Updated

Five foreign criminals released from prison in recent years without being considered for deportation have since been arrested and convicted of drug-related or violent crimes, Britain's top law enforcement official said Friday.

The government's failure to properly consider deportation for 1,023 prisoners before freeing them over the past seven years has created a public uproar and political headache for Prime Minister Tony Blair since Home Secretary Charles Clarke revealed it earlier this week.

The home secretary said a search of police records found that five of the prisoners had been convicted of offenses involving drugs or violence since their release.

His office said it would not reveal precise details of the new offenses.

A rape allegation was made against one prisoner but there was insufficient evidence to prosecute, Clarke said. A separate allegation of rape against another is currently being investigated, he said.

Clarke said the search had revealed no other cases in which an offender was convicted of a serious crime, although some of the released foreign criminals are being investigated on minor charges.

Some had speculated that news of serious new crimes by the convicts could mean the end of Clarke's political career but the prime minister's official spokesman said Friday that Blair maintained "full confidence" in Clarke.

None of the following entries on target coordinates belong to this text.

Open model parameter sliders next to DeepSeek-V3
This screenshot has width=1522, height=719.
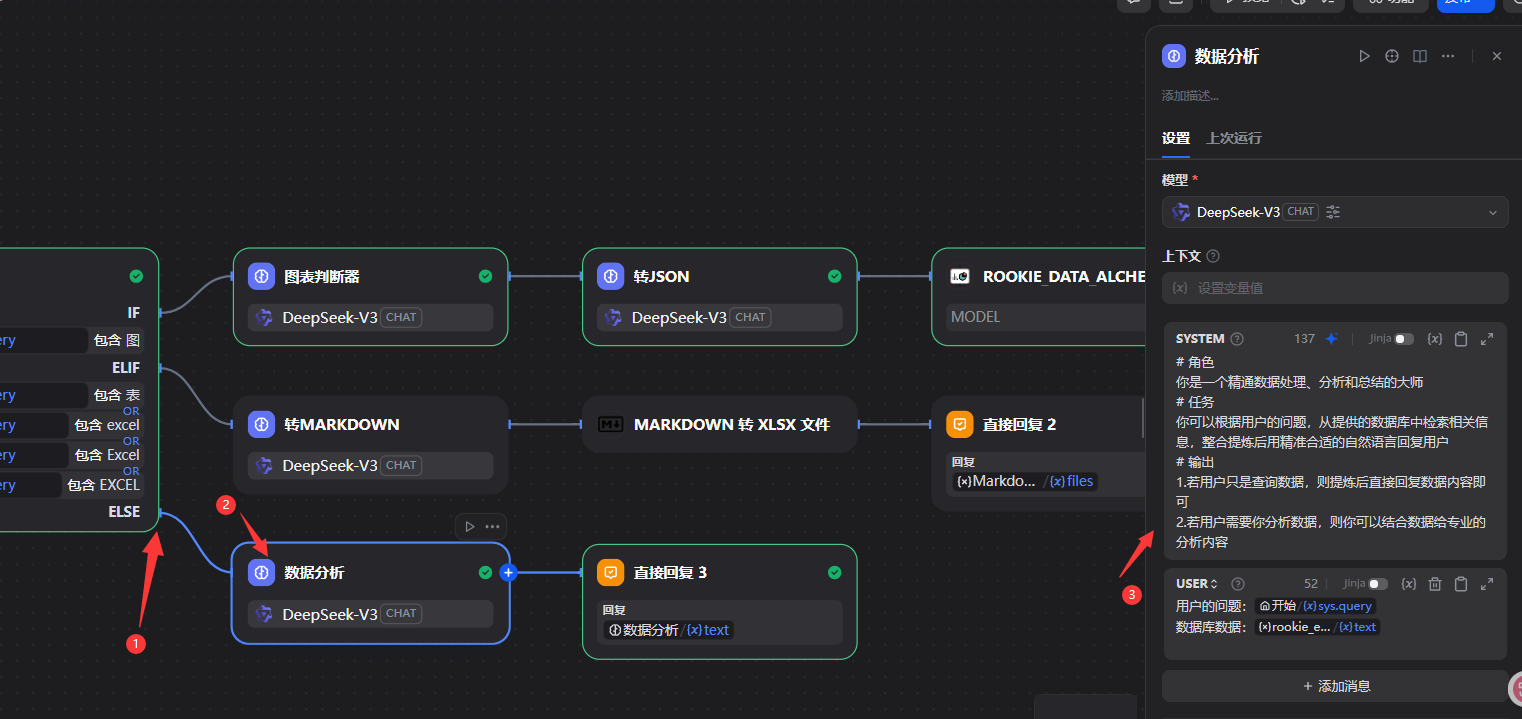pos(1333,212)
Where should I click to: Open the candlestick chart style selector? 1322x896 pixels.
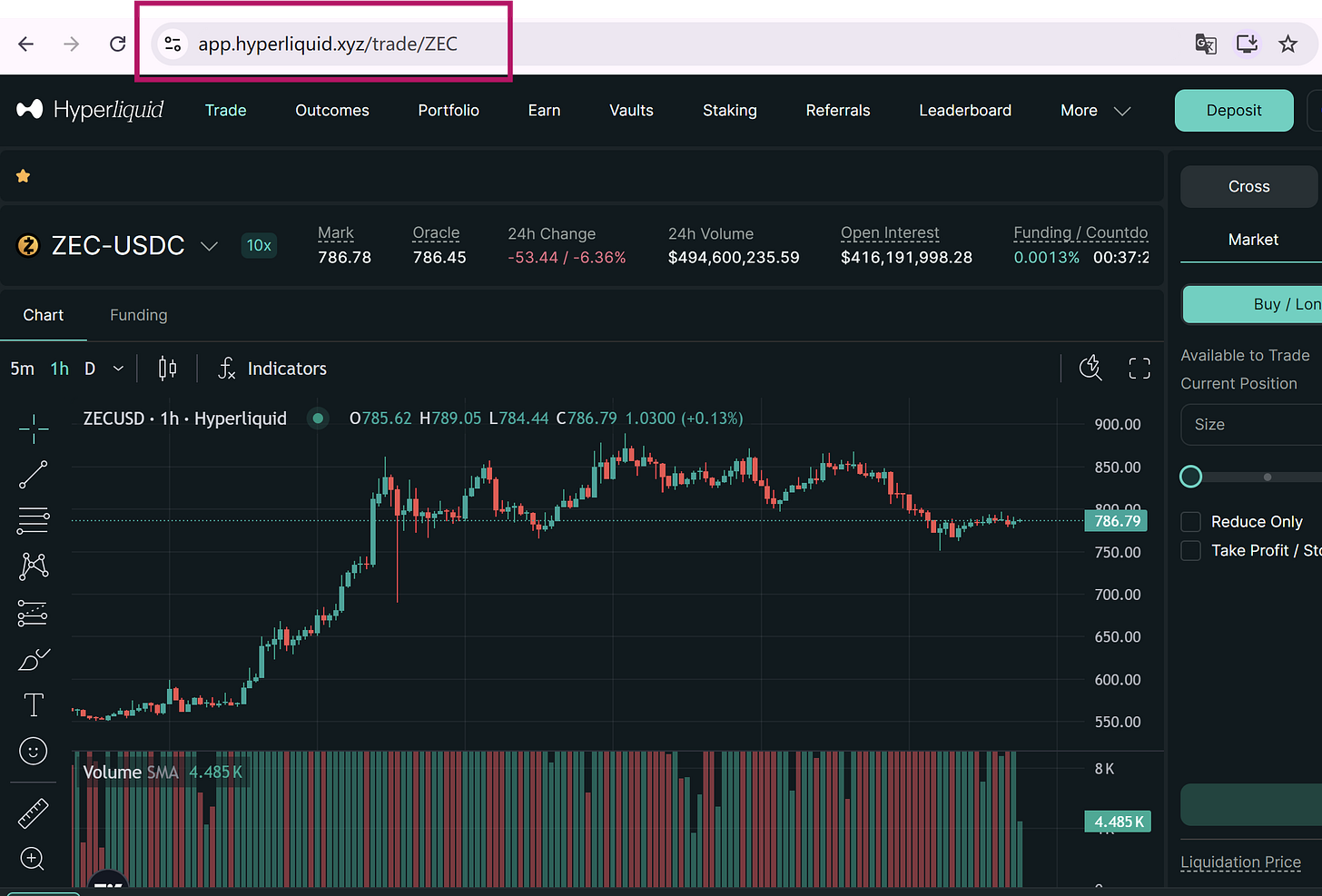[168, 368]
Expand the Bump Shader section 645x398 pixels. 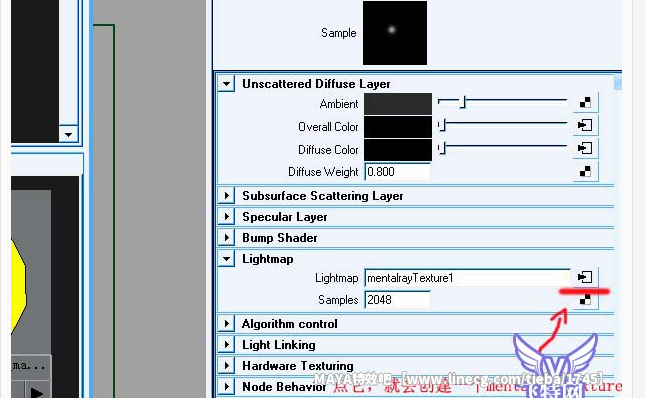click(226, 238)
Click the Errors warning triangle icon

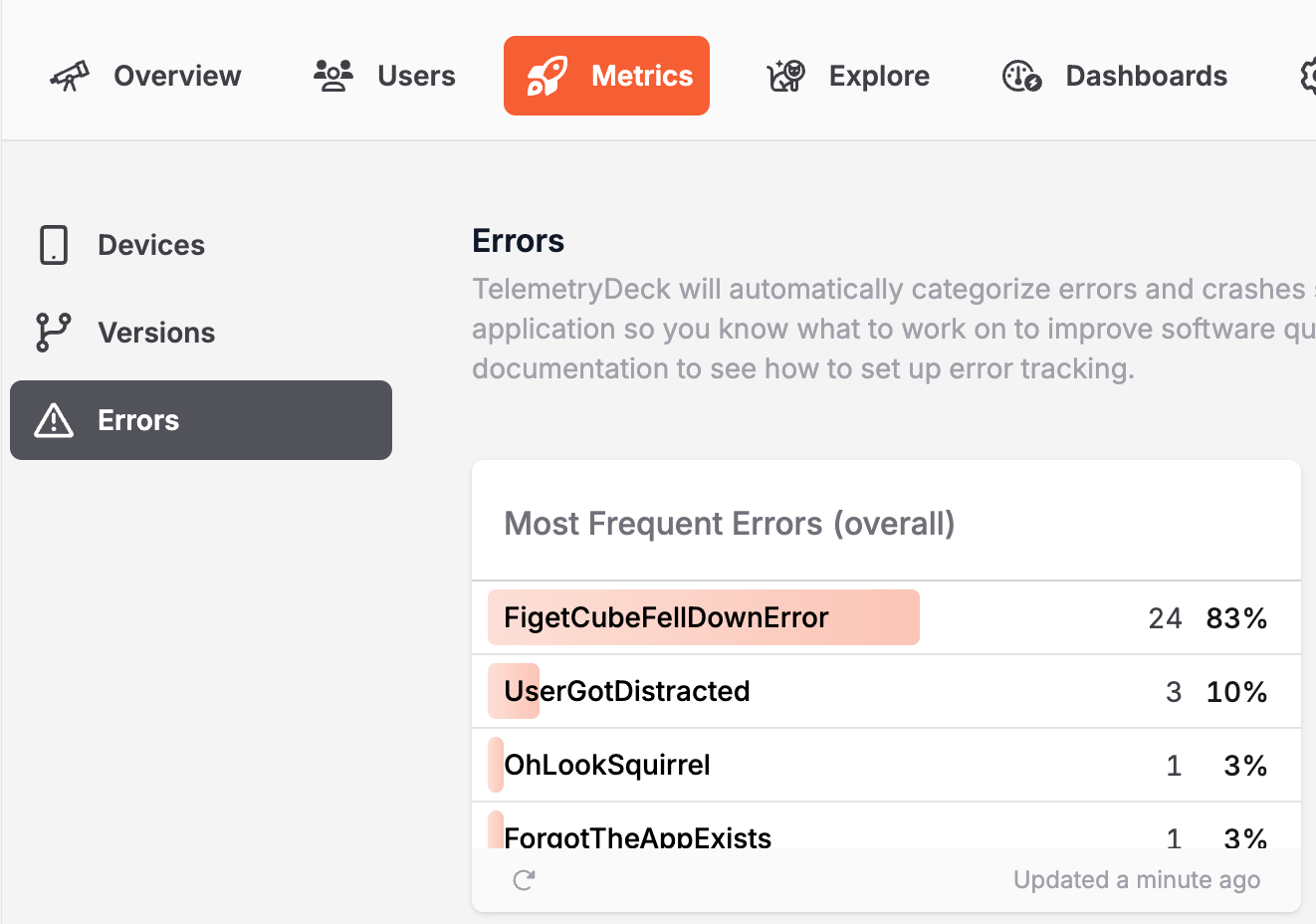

The home secretary said he would report again next week on efforts to track all the freed prisoners, an indication he did not intend to quit, as opponents have demanded.

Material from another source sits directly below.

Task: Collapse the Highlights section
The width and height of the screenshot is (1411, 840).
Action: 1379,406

The controversy is part of a string of political embarrassments that could weaken Blair before local elections next week.

A poll showed 63 percent of Britons thought Clarke should be fired. The Populus polling firm questioned 1,004 people on Wednesday and Thursday for the survey, which had a margin of error of 3 percentage points.

The home secretary has apologized repeatedly for his department's failings, and did so again Friday.

"I very much regret the shortcomings which I've reported," he said. "The home office is in the process of dramatic change to enable us to meet the challenges of the modern world effectively."

Opposition Conservative party lawmaker David Davis called on Clarke to resign and said the minister's "position is untenable."

"He should take responsibility for what has been a massive failure," Davis said.

Clarke disclosed Tuesday that the 1,023 foreign criminals who should have been considered for deportation had instead completed their sentences in British prisons and gone free between February 1999 and March 2006.

He initially said "very few" such prisoners had been released without being considered for deportation after the problem came to his attention last year, but later confirmed that the number was 288, more than a fourth of the total.

Clarke said Friday that officials had examined the cases of 72 of the 79 freed criminals convicted of the most serious offenses and were moving to deport 63. He did not say what he meant by the most serious offenses, or why the government was only trying to deport 63.

Six of the 63 prisoners have been detained, and officials expect more arrests over the weekend, he said.